Many of you are already aware of the height of the perseid meteor shower tomorrow (August 12), so I won’t spend any more time on the subject other than to tell you go out and enjoy the show.

However, if you’re up for a daytime viewing challenge, you can check out the daytime occultation of Venus. This has nothing to do with vampires sparkling in sunlight I’m afraid, but it does involve the Moon as it passes in front of Venus from our point of view.

From Winnipeg look to the west and try to locate the slim sliver of the crescent Moon. It will not be easy during the day, but will be a fun challenge. You may even have more luck locating Venus that will be sitting east of the Moon.

At 15:25 CDT the Venus will start its ingress behind the Moon. It will reappear at 16:17 CDT on the west side of the Moon.

This event will be an exercise in patience (first to find the Moon and Venus, second in waiting the 45 minutes between Venus’s disappearance and reappearance), but will be a fun one to tick off your viewing list and things to talk about with your friends.

Venus east of the Moon before ingress.

Venus after egress.

Curiosity Lands on Mars

I stayed up late last night with my girlfriend to watch the live feed from NASA Jet Propulsion Laboratory as Curiosity prepared for its descent onto the Martian surface. This was my first experience watching a live event from NASA and I wasn’t sure what to expect.

I was quite pleased with the live feed and found the commentary, discussions and information all to be wonderfully presented. The experience as a whole kept me captivated and made the hour to entry fly by fairly quickly.

Once it was time for entry I was on the edge of my seat for the whole seven minutes, and the seemed to crawl by. When Curiosity landed safely, I clapped and whooped along, then waited with baited breath for those first images to come in.

I have never been so close to something so amazing before. The thought that I would be among the first to see these images of Mars and the rover was almost too much for me.

The first image came in. A low-resolution image of Curiosity’s rear left wheel. It was stunning. Then, a higher resolution image of the same photo. You could clearly see the Martian surface, pebbles and all.
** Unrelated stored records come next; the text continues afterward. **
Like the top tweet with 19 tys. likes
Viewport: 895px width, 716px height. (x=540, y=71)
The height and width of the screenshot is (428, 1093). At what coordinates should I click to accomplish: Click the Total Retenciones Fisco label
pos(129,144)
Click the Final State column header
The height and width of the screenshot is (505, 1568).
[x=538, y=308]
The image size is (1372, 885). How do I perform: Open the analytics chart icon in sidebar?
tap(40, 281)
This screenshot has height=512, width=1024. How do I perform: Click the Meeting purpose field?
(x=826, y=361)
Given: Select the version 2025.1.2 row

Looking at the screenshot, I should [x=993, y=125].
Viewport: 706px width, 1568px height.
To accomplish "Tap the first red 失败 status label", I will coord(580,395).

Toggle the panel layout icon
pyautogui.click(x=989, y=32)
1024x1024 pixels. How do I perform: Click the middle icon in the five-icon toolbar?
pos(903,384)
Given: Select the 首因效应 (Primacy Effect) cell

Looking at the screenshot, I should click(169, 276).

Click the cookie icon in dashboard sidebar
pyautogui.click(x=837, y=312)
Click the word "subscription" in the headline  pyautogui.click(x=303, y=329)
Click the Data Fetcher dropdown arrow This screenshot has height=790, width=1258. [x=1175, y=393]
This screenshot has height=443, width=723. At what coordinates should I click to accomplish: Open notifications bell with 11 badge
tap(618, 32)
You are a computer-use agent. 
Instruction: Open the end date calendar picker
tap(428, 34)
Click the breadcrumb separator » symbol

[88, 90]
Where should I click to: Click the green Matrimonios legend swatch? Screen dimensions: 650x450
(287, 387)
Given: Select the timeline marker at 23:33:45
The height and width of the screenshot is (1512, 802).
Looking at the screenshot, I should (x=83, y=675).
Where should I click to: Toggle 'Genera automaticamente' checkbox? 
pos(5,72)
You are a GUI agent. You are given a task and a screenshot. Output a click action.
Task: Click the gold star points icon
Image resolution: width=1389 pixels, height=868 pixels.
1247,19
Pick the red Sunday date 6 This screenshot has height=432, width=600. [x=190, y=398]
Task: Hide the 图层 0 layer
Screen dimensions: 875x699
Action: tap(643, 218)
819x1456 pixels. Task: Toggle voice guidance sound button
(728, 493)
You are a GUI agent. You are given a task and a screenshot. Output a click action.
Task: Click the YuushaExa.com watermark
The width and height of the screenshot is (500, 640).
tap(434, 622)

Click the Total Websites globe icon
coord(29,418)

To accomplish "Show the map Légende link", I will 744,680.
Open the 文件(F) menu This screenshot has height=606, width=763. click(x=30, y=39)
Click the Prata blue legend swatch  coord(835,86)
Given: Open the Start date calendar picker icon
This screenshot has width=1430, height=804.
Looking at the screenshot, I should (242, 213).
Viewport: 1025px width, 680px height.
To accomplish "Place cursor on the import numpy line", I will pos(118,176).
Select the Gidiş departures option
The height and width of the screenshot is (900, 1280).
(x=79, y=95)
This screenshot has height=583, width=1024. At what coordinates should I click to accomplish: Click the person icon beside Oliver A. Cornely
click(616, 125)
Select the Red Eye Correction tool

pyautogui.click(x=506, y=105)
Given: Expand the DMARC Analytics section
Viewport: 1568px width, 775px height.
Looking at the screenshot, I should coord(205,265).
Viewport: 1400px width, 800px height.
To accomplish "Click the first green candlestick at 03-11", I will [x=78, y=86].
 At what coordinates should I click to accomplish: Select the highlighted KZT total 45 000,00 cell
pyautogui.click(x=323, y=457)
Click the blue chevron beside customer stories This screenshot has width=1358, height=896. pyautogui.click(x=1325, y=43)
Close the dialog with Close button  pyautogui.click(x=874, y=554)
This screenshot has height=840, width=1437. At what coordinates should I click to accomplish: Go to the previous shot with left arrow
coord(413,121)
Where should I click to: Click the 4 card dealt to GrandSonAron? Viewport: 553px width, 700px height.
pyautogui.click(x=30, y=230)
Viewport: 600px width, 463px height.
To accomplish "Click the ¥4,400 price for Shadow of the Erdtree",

Then the third image came in and I was in awe. You could see the shadow of Curiosity on surface of Mars. I was looking at a shadow on another planet. Another planet! I had never seen something like this before and I was so terribly excited.

I know many of you by now have seen these images, but I felt I should share them with you. There is also and image that the Mars Reconnaissance Orbiter caught of Curiosity during its descent when its parachute had deployed.

The Mars Reconnaissance Orbiter captures Curiosity during its descent to the Martian surface. (Image courtesy NASA)

Curiosity sends back its first picture from Mars. We can see its rear left wheel. (Image courtesy NASA)

Curiosity sees its own shadow on Mars. So, if a rover sees its own shadow, does that make for an early or late spring? (Image courtesy NASA)

Late Night Curiosity

Early in the morning of August 6th, a 900 kg, 3 m long, 2.7 m wide and 2.2 m tall rover will take the ride of a life time that would make Wall-e jealous.

Curiosity Arrives at Mars (Courtesy NASA)

Having travelled more than 560 million Km since its launch in November, 2011, the Mars Science Laboratory, named Curiosity, will entre the final stages of its journey to Mars. In seven minutes it will slow its speed from around 20,000 Km/h to almost zero and attempt a soft landing on the surface of our red neighbour.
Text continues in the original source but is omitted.